Surgical Repair for Anomalous Origin of the Right Coronary Artery from the Pulmonary Artery.

Author: Alwaleed AL-DAIRY ¹ ; Yousef REZAEI ; Hamidreza POURALIAKBAR ; Mohammad MAHDAVI ; Parvin BAYATI ; Maziar GHOLAMPOUR-DEHAKI
Author Information

1. Division of Congenital Cardiac Surgery, Department of Cardiovascular Surgery, Rajaie Cardiovascular Medical and Research Center, Iran University of Medical Sciences, Tehran, Iran. drgholampour@yahoo.com
Publication Type:Case Report
Keywords: Congenital abnormalities; Coronary vessel anomalies; Cardiac surgical procedures; Electrocardiography
MeSH: Cardiac Surgical Procedures; Child; Congenital Abnormalities; Coronary Vessel Anomalies; Coronary Vessels*; Diagnosis; Electrocardiography; Follow-Up Studies; Heart Defects, Congenital; Humans; Pulmonary Artery*; Replantation
From:Korean Circulation Journal 2017;47(1):144-147
CountryRepublic of Korea
Language:English
Abstract: Anomalous origin of the right coronary artery from the pulmonary artery (ARCAPA) is a very rare congenital heart defect.

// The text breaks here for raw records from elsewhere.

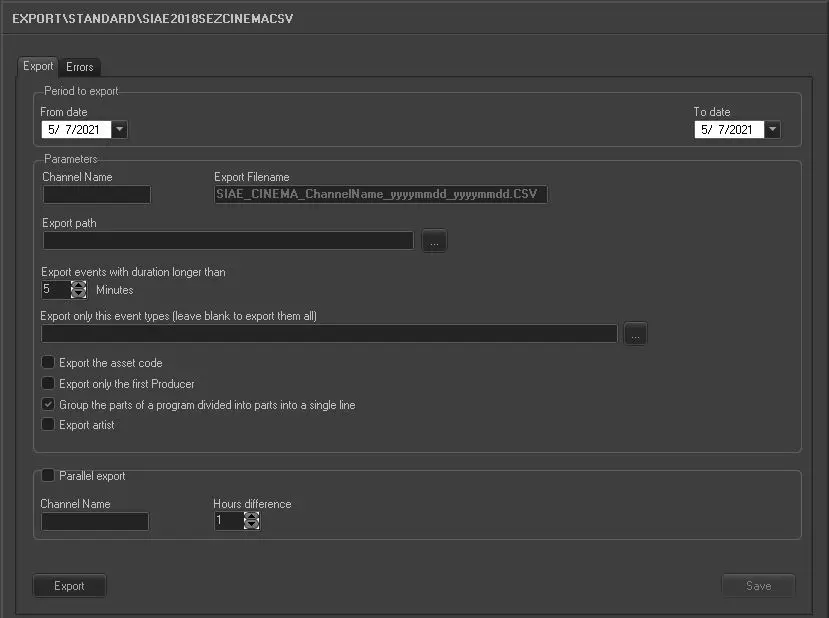
Task: Toggle the Export artist checkbox
Action: [x=48, y=425]
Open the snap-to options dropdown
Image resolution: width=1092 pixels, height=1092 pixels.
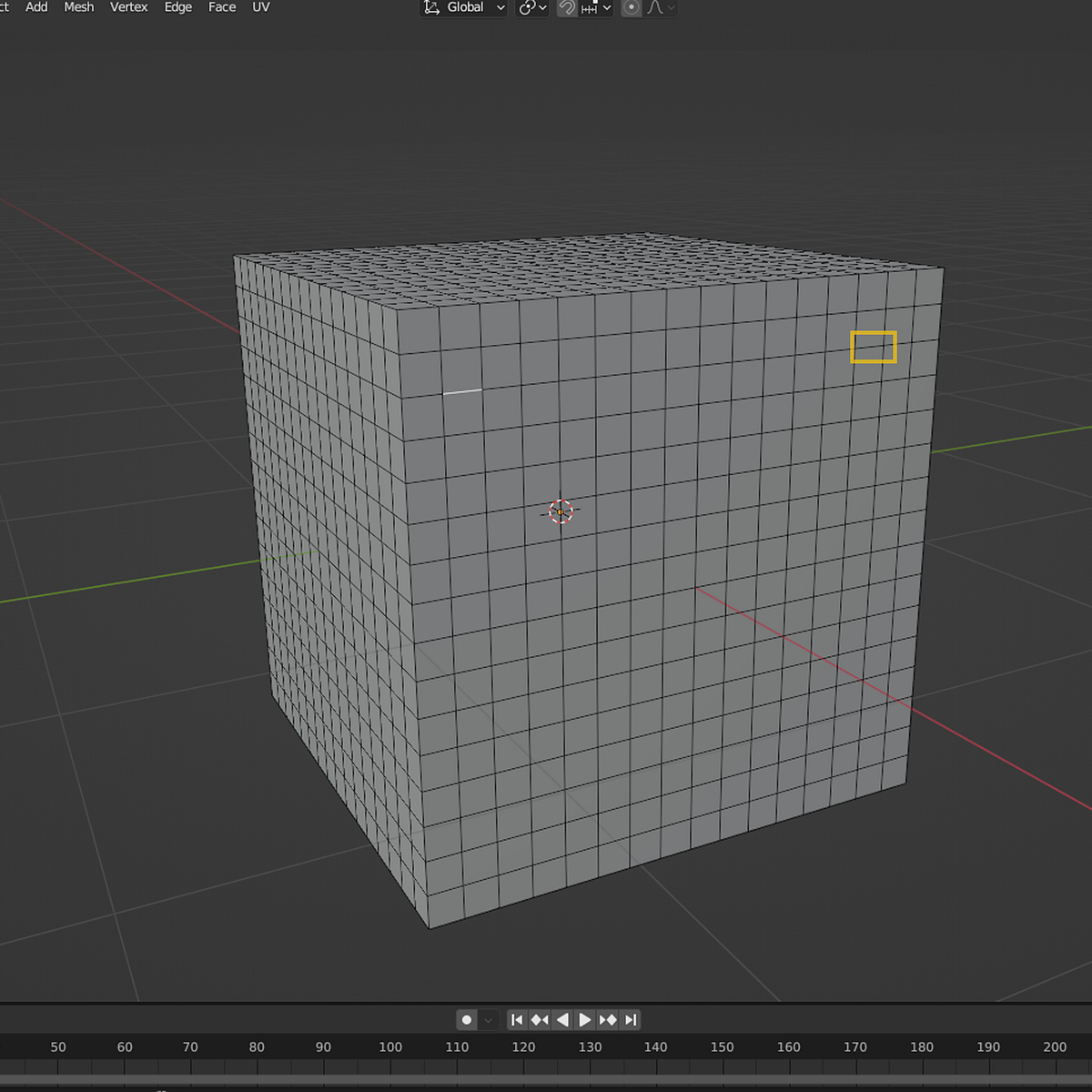point(605,7)
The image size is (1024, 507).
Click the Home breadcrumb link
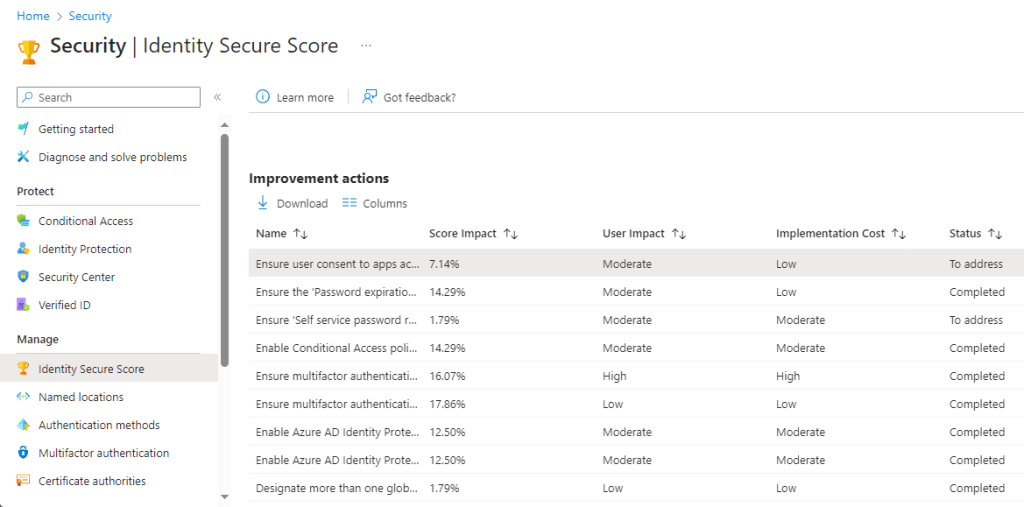coord(33,16)
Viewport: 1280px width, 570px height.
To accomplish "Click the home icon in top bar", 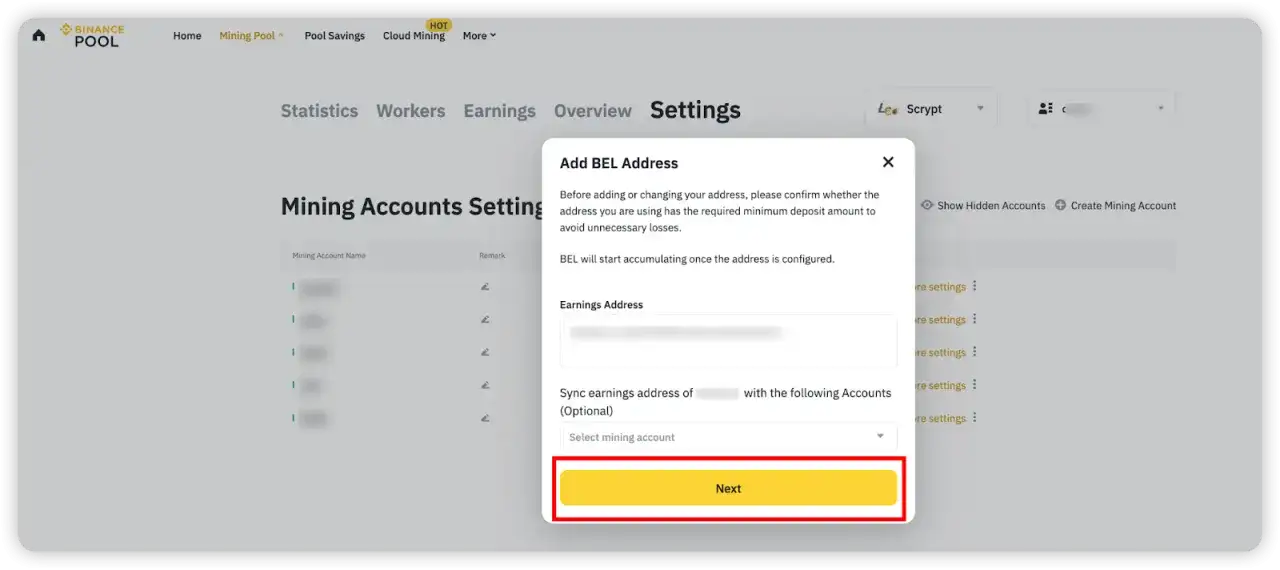I will click(39, 36).
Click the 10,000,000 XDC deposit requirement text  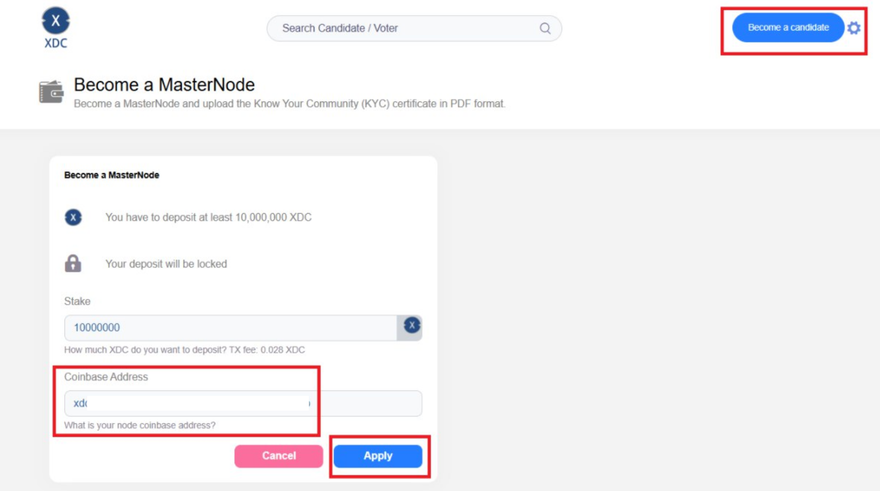(x=208, y=217)
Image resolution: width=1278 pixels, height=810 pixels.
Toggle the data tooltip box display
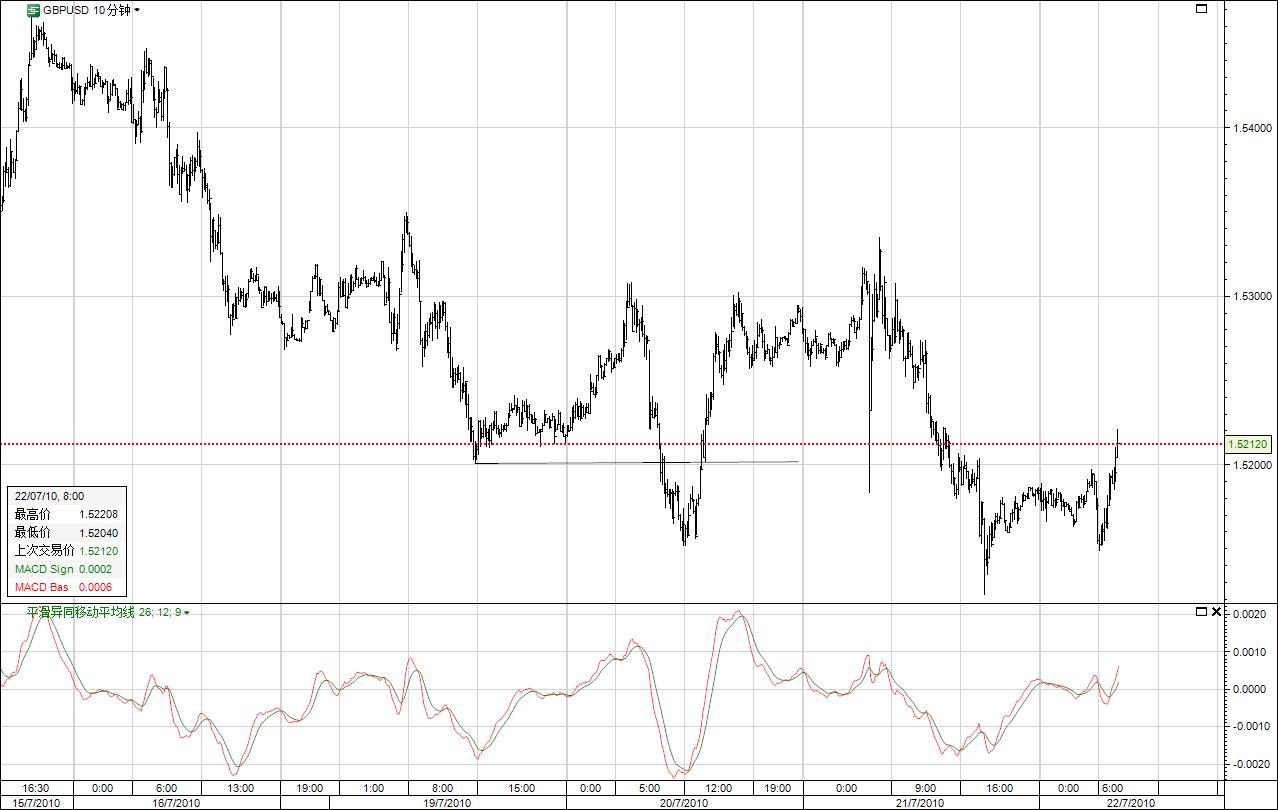point(65,540)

Herein, we describe three cases of ARCAPA in an 8 months old, 18 months old, and 4 year old child. Two cases were incidentally diagnosed using a computed tomographic angiograph, and the other was incidentally diagnosed using a coronary angiograph. These cases underwent a reimplantation technique on diagnosis and resulting in positive clinical outcomes during the follow-up period which was a mean of 1.5 years.